JOB
Swap "Phone number field" for "Email address field" in the records below, starting at the line containing "Where should I click to: Select" and ending at the line containing "tap(211, 48)". Return only those lines, unchanged otherwise and without the pictures.

** start of DATA FOR PROCESSING **

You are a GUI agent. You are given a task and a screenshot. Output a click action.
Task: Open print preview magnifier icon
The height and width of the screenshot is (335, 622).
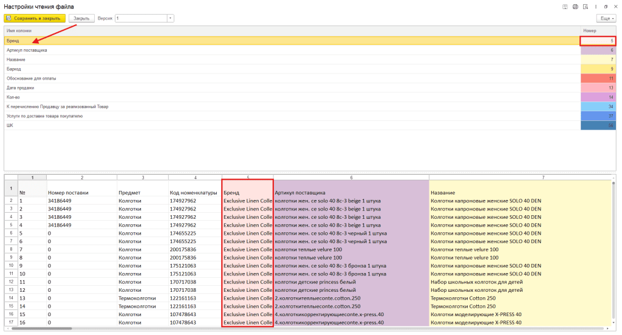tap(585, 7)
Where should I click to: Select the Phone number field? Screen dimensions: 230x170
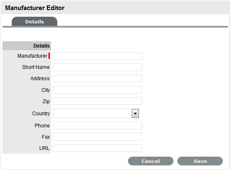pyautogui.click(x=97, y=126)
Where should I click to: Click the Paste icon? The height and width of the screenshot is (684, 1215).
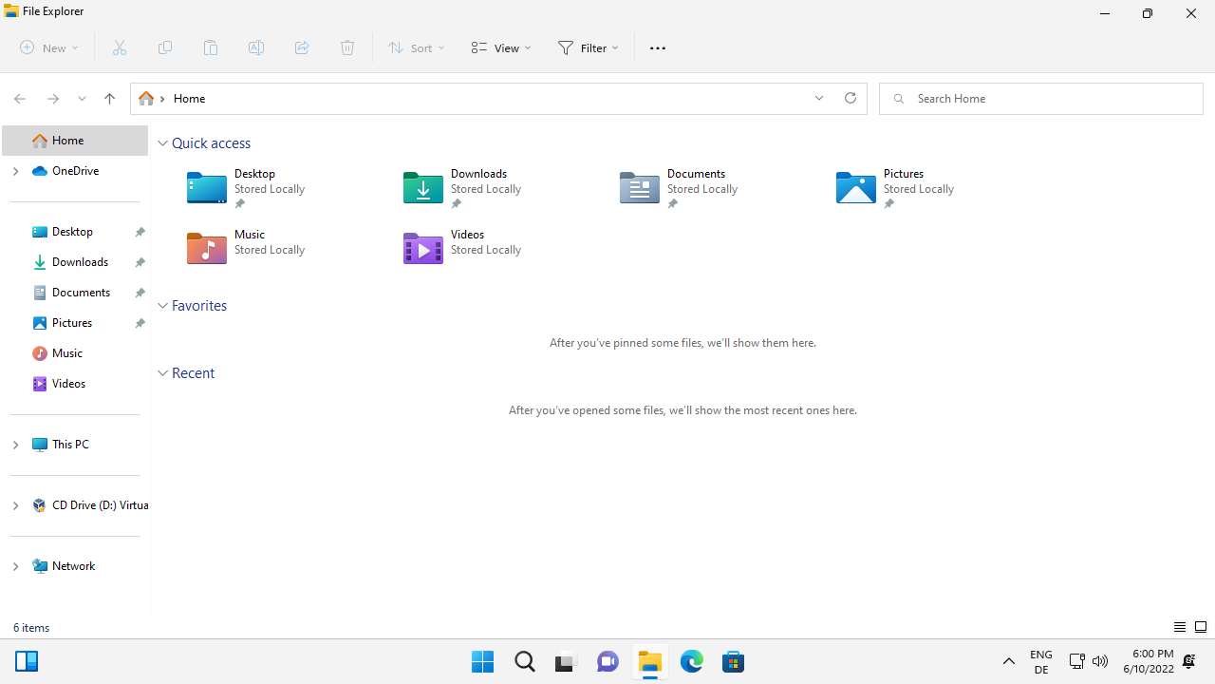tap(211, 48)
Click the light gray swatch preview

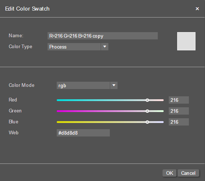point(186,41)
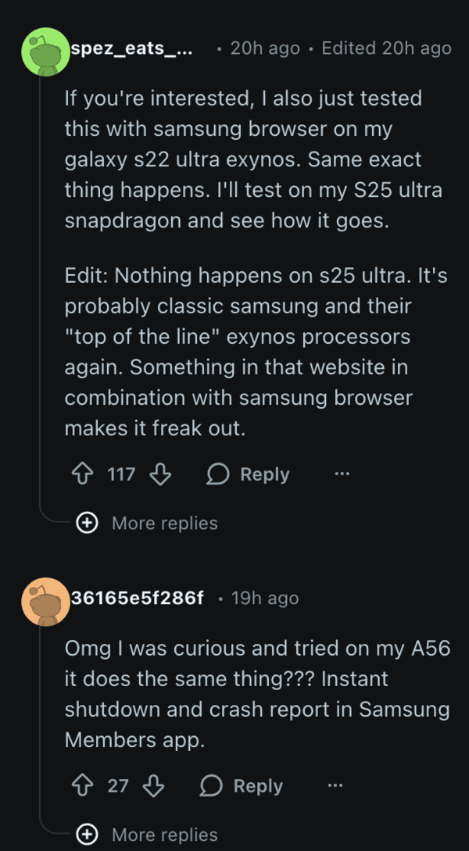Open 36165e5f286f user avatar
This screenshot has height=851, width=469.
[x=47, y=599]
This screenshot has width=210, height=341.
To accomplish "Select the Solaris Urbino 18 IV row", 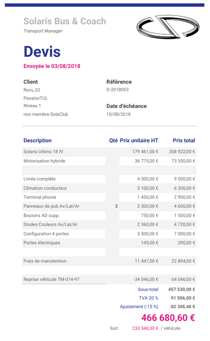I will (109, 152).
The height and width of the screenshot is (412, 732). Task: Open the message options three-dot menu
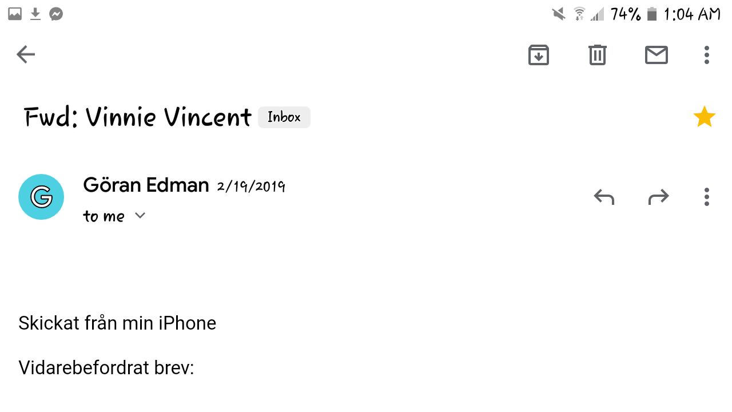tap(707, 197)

** end of DATA FOR PROCESSING **

SOLUTION FOR THIS PROBLEM
Where should I click to: Select the Email address field? Screen dimensions: 230x170
pyautogui.click(x=97, y=126)
Where should I click to: Click the Paste icon? The height and width of the screenshot is (684, 1215).
tap(211, 48)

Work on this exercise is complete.